ARRDC1 as a mediator of microvesicle budding

Lillian Kuo 1, Eric O Freed 1,1
PMCID: PMC3306698  PMID: 22378650

Eukaryotic cells critically depend on the formation, budding, and scission of membrane-bounded vesicles for many key processes: internalization of cell surface receptors, delivery of cargo proteins to multivesicular bodies (MVBs) and lysosomes for degradation, transport of newly synthesized proteins between intracellular organelles and their delivery to the plasma membrane, and release of microvesicles that function as vehicles for intercellular communication. Although distinct families of proteins and multiprotein complexes have been described that mediate these diverse events in the cell, the field of membrane trafficking remains an active area of investigation. In PNAS, the work by Nabhan et al. (1) describes a role for the arrestin domain-containing protein ARRDC1 in the generation of microvesicles—termed ARRDC1-mediated microvesicles (ARMMs)—that bud directly from the plasma membrane (PM).

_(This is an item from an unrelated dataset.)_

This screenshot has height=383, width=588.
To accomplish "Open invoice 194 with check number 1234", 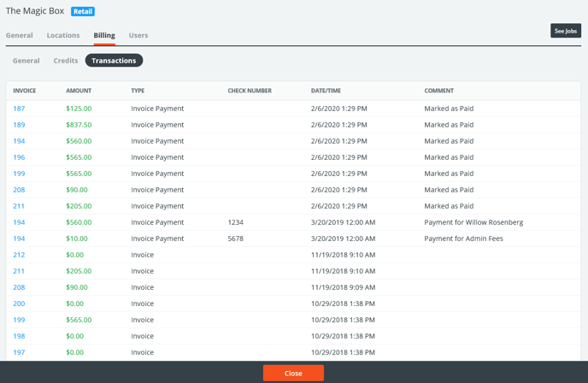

Arrestins are well-established regulators of cell signaling pathways, and they act to recruit factors that promote the endocytosis of PM receptors (2). Arrestins can interact directly with ubiquitin ligases, thereby stimulating the ubiquitination of PM receptors and in some cases, the arrestin itself. For example, the work by Lin et al. (3) characterized a family of arrestin-related proteins that recruits the yeast Nedd4-like ubiquitin ligase, Rsp5, to down-regulate the expression of amino acid transporters. Rsp5 was recruited by a PPxY-related motif in the arrestin proteins (3).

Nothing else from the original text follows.